Pelo menos 36 pessoas morreram e outras 279 continuam desaparecidas após um incêndio de grandes proporções atingir torres residenciais no distrito de Tai Po, em Hong Kong, nesta quarta-feira. A tragédia já é considerada o pior incêndio da região em três décadas, chocando autoridades e moradores.
As chamas se espalharam rapidamente, alimentadas por andaimes de bambu e redes de proteção altamente inflamáveis, estrutura comum em prédios em reforma na Ásia. Em poucos minutos, o fogo consumiu vários andares, deixando famílias inteiras sem chance de fuga.
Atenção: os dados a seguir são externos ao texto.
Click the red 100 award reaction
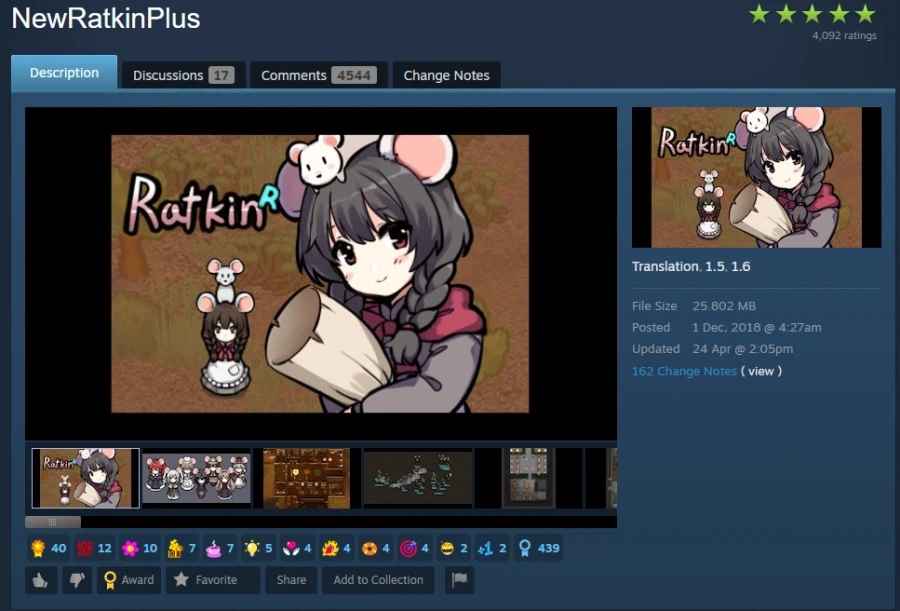This screenshot has width=900, height=611. pyautogui.click(x=94, y=548)
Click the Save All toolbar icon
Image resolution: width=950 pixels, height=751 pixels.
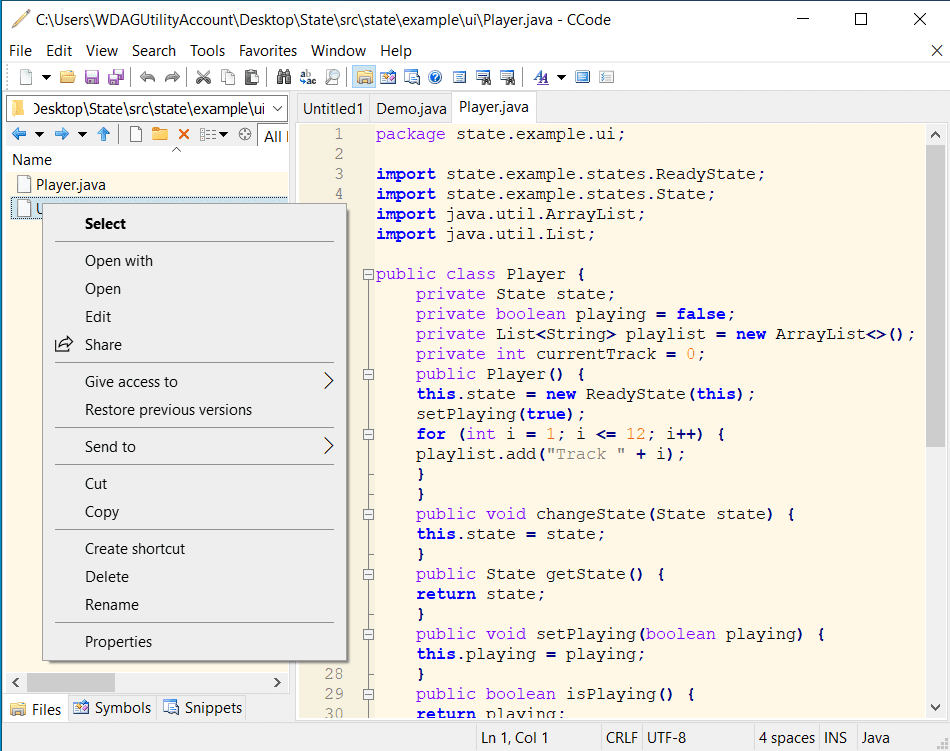(x=116, y=77)
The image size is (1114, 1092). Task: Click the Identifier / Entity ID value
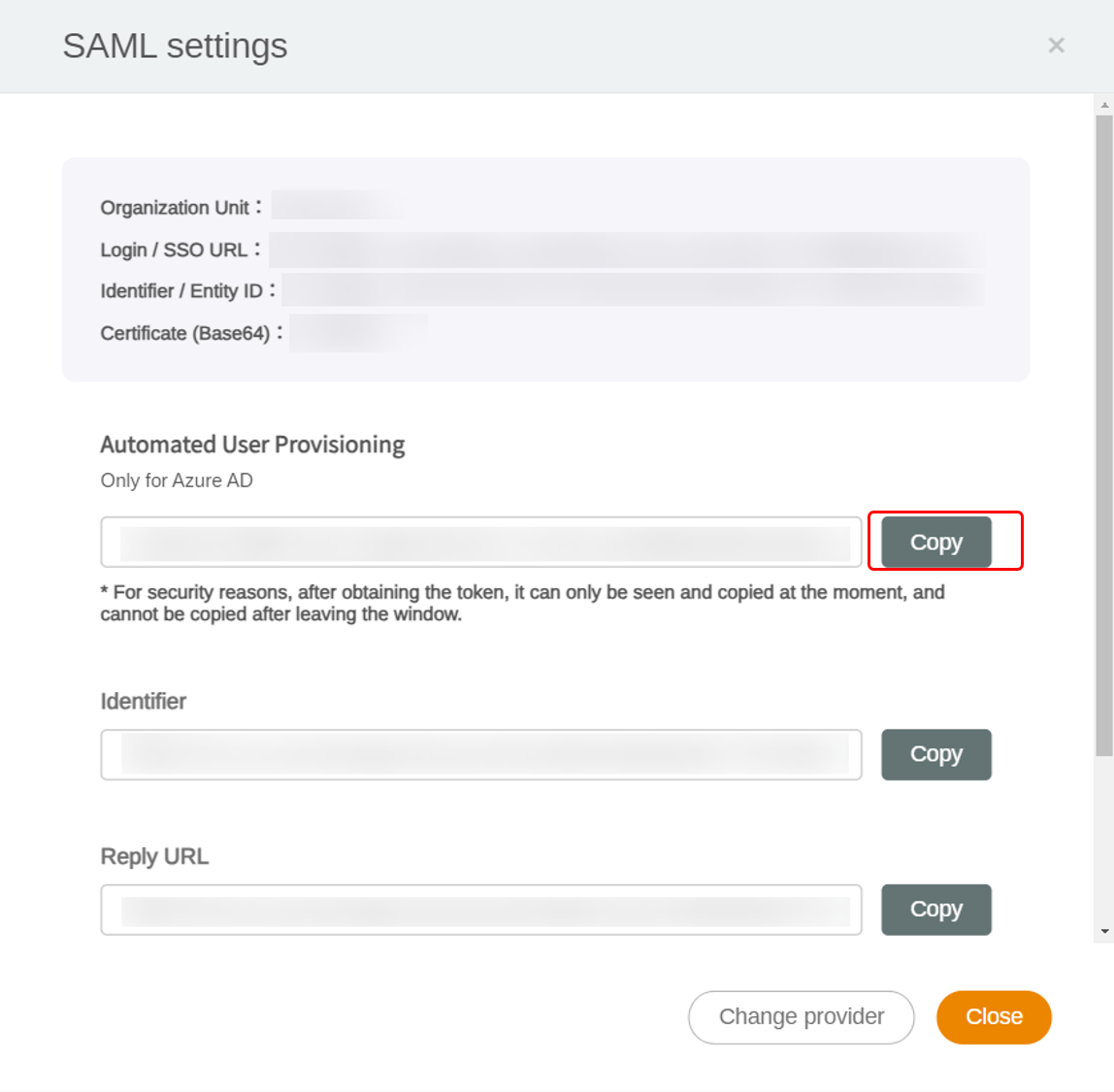click(x=633, y=291)
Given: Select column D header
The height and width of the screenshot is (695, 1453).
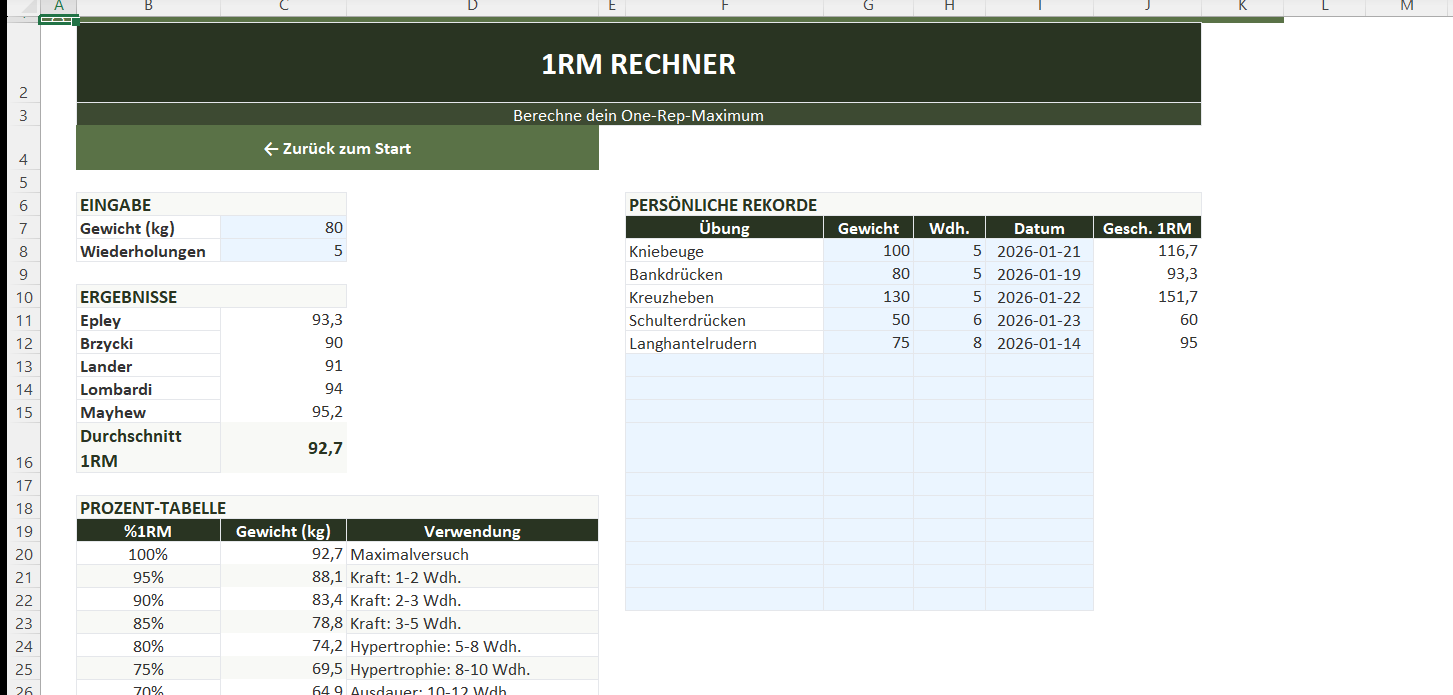Looking at the screenshot, I should pos(472,7).
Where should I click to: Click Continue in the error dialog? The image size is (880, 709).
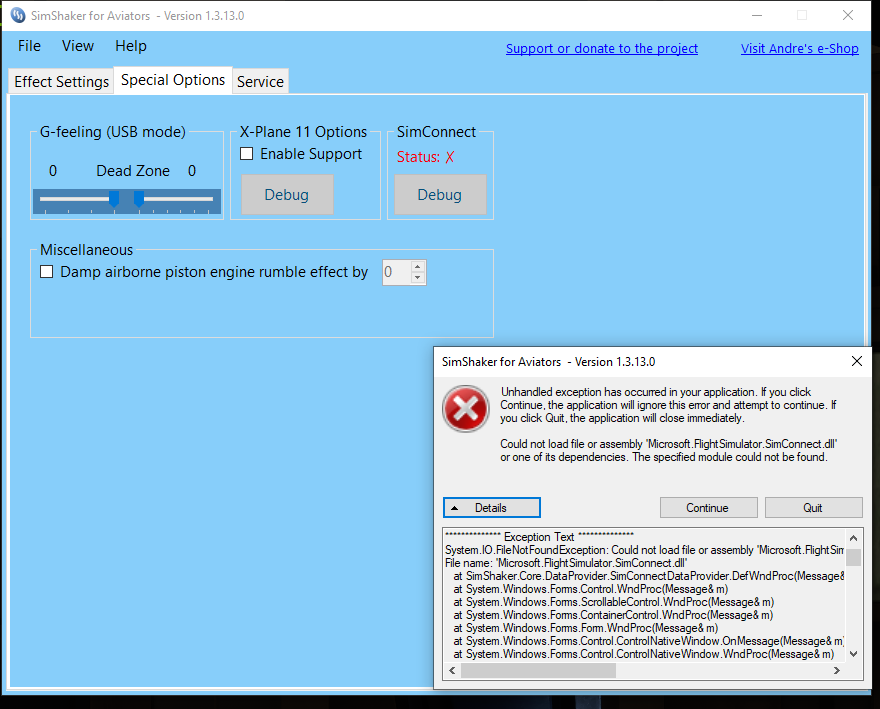(x=708, y=507)
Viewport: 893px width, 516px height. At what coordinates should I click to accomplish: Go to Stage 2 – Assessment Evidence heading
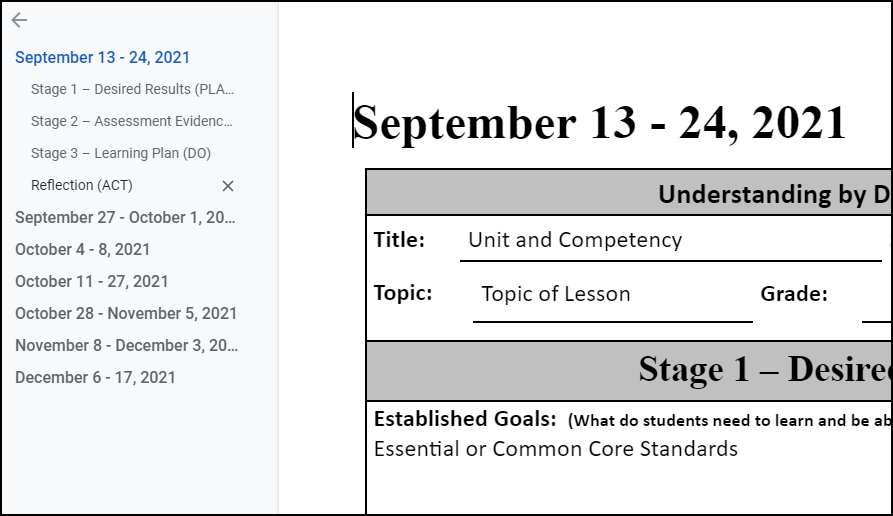pos(131,121)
A polícia local prendeu três homens suspeitos de homicídio culposo, enquanto a investigação tenta esclarecer se houve negligência na obra ou na instalação dos materiais inflamáveis.
O presidente da China, Xi Jinping, ordenou “esforço total” das equipes de resgate para localizar sobreviventes, enquanto o chefe do Executivo de Hong Kong, John Lee, confirmou que um bombeiro está entre as vítimas fatais, o que deixou a tragédia ainda mais comovente.
Equipes de emergência continuam trabalhando em condições extremas, e o número de desaparecidos preocupa as autoridades, que admitem que o total de mortos pode aumentar.